WHAT TO WORK ON —
Lay out every line of the records below as a numbered list, leaving out any blank lines.

━━━━━━━━━━━━━━━━━━━━━━━━━━━━━━

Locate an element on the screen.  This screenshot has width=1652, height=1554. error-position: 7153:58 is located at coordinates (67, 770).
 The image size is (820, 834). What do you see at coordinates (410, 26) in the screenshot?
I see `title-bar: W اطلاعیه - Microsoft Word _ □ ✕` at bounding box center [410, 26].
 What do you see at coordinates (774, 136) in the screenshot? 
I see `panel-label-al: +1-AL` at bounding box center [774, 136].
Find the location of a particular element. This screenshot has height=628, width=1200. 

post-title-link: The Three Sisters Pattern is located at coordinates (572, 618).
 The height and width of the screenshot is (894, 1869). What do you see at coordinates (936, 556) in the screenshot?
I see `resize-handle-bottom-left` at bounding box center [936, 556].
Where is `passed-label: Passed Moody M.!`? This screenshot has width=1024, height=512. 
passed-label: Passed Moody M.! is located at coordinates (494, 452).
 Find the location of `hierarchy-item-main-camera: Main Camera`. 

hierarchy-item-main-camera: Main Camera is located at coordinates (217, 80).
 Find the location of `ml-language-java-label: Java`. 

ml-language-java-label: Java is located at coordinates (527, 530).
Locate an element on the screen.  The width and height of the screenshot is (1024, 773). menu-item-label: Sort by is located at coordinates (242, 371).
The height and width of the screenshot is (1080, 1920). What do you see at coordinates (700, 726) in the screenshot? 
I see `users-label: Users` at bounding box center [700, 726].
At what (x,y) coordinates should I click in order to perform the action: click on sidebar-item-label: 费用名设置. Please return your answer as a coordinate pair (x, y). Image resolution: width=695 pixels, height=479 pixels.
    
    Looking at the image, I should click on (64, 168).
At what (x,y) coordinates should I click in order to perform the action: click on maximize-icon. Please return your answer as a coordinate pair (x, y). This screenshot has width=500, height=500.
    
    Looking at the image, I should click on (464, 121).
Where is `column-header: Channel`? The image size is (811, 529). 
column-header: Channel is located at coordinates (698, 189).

━━━━━━━━━━━━━━━━━━━━━━━━━━━━━━

RESULT —
1. Locate an element on the screen.  This screenshot has width=1652, height=1554. error-position: 7153:58 is located at coordinates (67, 770).
2.  The image size is (820, 834). What do you see at coordinates (410, 26) in the screenshot?
3. I see `title-bar: W اطلاعیه - Microsoft Word _ □ ✕` at bounding box center [410, 26].
4.  What do you see at coordinates (774, 136) in the screenshot? 
5. I see `panel-label-al: +1-AL` at bounding box center [774, 136].
6. Find the location of a particular element. This screenshot has height=628, width=1200. 
7. post-title-link: The Three Sisters Pattern is located at coordinates (572, 618).
8.  The height and width of the screenshot is (894, 1869). What do you see at coordinates (936, 556) in the screenshot?
9. I see `resize-handle-bottom-left` at bounding box center [936, 556].
10. Where is `passed-label: Passed Moody M.!`? This screenshot has width=1024, height=512. 
11. passed-label: Passed Moody M.! is located at coordinates (494, 452).
12.  Find the location of `hierarchy-item-main-camera: Main Camera`. 
13. hierarchy-item-main-camera: Main Camera is located at coordinates (217, 80).
14.  Find the location of `ml-language-java-label: Java`. 
15. ml-language-java-label: Java is located at coordinates (527, 530).
16. Locate an element on the screen.  The width and height of the screenshot is (1024, 773). menu-item-label: Sort by is located at coordinates (242, 371).
17. The height and width of the screenshot is (1080, 1920). What do you see at coordinates (700, 726) in the screenshot? 
18. I see `users-label: Users` at bounding box center [700, 726].
19. At what (x,y) coordinates should I click in order to perform the action: click on sidebar-item-label: 费用名设置. Please return your answer as a coordinate pair (x, y). Image resolution: width=695 pixels, height=479 pixels.
20.     Looking at the image, I should click on (64, 168).
21. At what (x,y) coordinates should I click in order to perform the action: click on maximize-icon. Please return your answer as a coordinate pair (x, y). This screenshot has width=500, height=500.
22.     Looking at the image, I should click on (464, 121).
23. Where is `column-header: Channel`? The image size is (811, 529). 
24. column-header: Channel is located at coordinates (698, 189).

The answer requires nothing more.